### Goal
Reproduce the records below, substituting "Find each element" for every occurrence of "Locate each element" and leaving everything else unchanged.

++++++++

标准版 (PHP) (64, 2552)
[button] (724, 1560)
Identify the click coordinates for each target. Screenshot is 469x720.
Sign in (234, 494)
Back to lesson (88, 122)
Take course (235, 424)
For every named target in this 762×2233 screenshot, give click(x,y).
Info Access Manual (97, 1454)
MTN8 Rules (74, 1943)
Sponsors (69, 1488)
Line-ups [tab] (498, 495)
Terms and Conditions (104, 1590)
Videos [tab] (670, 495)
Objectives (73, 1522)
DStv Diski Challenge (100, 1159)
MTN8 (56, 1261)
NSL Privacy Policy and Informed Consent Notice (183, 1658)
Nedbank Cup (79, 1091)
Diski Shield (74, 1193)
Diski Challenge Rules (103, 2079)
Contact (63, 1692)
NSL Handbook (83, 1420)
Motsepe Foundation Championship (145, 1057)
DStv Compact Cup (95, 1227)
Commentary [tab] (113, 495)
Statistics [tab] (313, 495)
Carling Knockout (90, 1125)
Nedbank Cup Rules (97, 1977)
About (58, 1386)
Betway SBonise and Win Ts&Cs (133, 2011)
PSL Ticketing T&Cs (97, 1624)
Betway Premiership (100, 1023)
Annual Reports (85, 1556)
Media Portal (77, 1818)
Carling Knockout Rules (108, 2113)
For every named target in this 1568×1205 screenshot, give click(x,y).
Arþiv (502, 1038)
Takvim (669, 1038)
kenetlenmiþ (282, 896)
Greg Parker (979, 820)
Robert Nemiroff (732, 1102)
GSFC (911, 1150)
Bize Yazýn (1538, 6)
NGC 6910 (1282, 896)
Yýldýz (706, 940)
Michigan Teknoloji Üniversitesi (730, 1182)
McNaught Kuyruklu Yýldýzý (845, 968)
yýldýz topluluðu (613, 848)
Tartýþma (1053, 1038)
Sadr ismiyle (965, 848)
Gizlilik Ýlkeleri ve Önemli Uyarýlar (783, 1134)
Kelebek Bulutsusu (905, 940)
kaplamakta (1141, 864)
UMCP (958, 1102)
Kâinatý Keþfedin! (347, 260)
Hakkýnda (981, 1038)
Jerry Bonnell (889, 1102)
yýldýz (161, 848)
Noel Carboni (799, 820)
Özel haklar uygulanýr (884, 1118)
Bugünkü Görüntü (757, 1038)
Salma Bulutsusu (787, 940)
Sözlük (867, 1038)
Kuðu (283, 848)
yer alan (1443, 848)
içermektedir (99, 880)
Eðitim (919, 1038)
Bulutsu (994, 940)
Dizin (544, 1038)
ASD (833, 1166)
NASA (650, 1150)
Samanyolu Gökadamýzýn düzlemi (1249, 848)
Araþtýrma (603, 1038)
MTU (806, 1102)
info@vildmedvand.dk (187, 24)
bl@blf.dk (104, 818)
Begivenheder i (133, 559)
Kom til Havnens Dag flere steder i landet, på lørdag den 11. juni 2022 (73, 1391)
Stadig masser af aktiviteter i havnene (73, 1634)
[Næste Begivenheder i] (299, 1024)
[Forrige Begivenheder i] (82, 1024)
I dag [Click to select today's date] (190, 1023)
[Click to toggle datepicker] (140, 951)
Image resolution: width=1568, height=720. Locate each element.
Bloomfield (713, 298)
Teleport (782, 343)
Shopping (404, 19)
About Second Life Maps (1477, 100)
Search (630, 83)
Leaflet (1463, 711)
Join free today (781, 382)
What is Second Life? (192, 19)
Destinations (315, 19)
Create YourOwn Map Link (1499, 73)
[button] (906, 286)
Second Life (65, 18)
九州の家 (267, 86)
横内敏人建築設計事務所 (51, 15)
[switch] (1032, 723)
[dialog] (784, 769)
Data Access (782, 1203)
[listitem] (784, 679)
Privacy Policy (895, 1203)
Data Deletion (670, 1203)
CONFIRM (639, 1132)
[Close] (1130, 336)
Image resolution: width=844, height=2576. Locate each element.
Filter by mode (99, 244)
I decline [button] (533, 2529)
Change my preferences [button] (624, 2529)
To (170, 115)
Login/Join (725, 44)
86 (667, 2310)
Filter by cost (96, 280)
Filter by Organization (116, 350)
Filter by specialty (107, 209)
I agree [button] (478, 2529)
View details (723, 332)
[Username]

++++++++

### The result
标准版 (PHP) (64, 2552)
[button] (724, 1560)
Identify the click coordinates for each target. Screenshot is 469x720.
Sign in (234, 494)
Back to lesson (88, 122)
Take course (235, 424)
For every named target in this 762×2233 screenshot, give click(x,y).
Info Access Manual (97, 1454)
MTN8 Rules (74, 1943)
Sponsors (69, 1488)
Line-ups [tab] (498, 495)
Terms and Conditions (104, 1590)
Videos [tab] (670, 495)
Objectives (73, 1522)
DStv Diski Challenge (100, 1159)
MTN8 (56, 1261)
NSL Privacy Policy and Informed Consent Notice (183, 1658)
Nedbank Cup (79, 1091)
Diski Shield (74, 1193)
Diski Challenge Rules (103, 2079)
Contact (63, 1692)
NSL Handbook (83, 1420)
Motsepe Foundation Championship (145, 1057)
DStv Compact Cup (95, 1227)
Commentary [tab] (113, 495)
Statistics [tab] (313, 495)
Carling Knockout (90, 1125)
Nedbank Cup Rules (97, 1977)
About (58, 1386)
Betway SBonise and Win Ts&Cs (133, 2011)
PSL Ticketing T&Cs (97, 1624)
Betway Premiership (100, 1023)
Annual Reports (85, 1556)
Media Portal (77, 1818)
Carling Knockout Rules (108, 2113)
For every named target in this 1568×1205 screenshot, give click(x,y).
Arþiv (502, 1038)
Takvim (669, 1038)
kenetlenmiþ (282, 896)
Greg Parker (979, 820)
Robert Nemiroff (732, 1102)
GSFC (911, 1150)
Bize Yazýn (1538, 6)
NGC 6910 (1282, 896)
Yýldýz (706, 940)
Michigan Teknoloji Üniversitesi (730, 1182)
McNaught Kuyruklu Yýldýzý (845, 968)
yýldýz topluluðu (613, 848)
Tartýþma (1053, 1038)
Sadr ismiyle (965, 848)
Gizlilik Ýlkeleri ve Önemli Uyarýlar (783, 1134)
Kelebek Bulutsusu (905, 940)
kaplamakta (1141, 864)
UMCP (958, 1102)
Kâinatý Keþfedin! (347, 260)
Hakkýnda (981, 1038)
Jerry Bonnell (889, 1102)
yýldýz (161, 848)
Noel Carboni (799, 820)
Özel haklar uygulanýr (884, 1118)
Bugünkü Görüntü (757, 1038)
Salma Bulutsusu (787, 940)
Sözlük (867, 1038)
Kuðu (283, 848)
yer alan (1443, 848)
içermektedir (99, 880)
Eðitim (919, 1038)
Bulutsu (994, 940)
Dizin (544, 1038)
ASD (833, 1166)
NASA (650, 1150)
Samanyolu Gökadamýzýn düzlemi (1249, 848)
Araþtýrma (603, 1038)
MTU (806, 1102)
info@vildmedvand.dk (187, 24)
bl@blf.dk (104, 818)
Begivenheder i (133, 559)
Kom til Havnens Dag flere steder i landet, på lørdag den 11. juni 2022 (73, 1391)
Stadig masser af aktiviteter i havnene (73, 1634)
[Næste Begivenheder i] (299, 1024)
[Forrige Begivenheder i] (82, 1024)
I dag [Click to select today's date] (190, 1023)
[Click to toggle datepicker] (140, 951)
Image resolution: width=1568, height=720. Find each element.
Bloomfield (713, 298)
Teleport (782, 343)
Shopping (404, 19)
About Second Life Maps (1477, 100)
Search (630, 83)
Leaflet (1463, 711)
Join free today (781, 382)
What is Second Life? (192, 19)
Destinations (315, 19)
Create YourOwn Map Link (1499, 73)
[button] (906, 286)
Second Life (65, 18)
九州の家 (267, 86)
横内敏人建築設計事務所 (51, 15)
[switch] (1032, 723)
[dialog] (784, 769)
Data Access (782, 1203)
[listitem] (784, 679)
Privacy Policy (895, 1203)
Data Deletion (670, 1203)
CONFIRM (639, 1132)
[Close] (1130, 336)
Image resolution: width=844, height=2576. Find each element.
Filter by mode (99, 244)
I decline [button] (533, 2529)
Change my preferences [button] (624, 2529)
To (170, 115)
Login/Join (725, 44)
86 (667, 2310)
Filter by cost (96, 280)
Filter by Organization (116, 350)
Filter by specialty (107, 209)
I agree [button] (478, 2529)
View details (723, 332)
[Username]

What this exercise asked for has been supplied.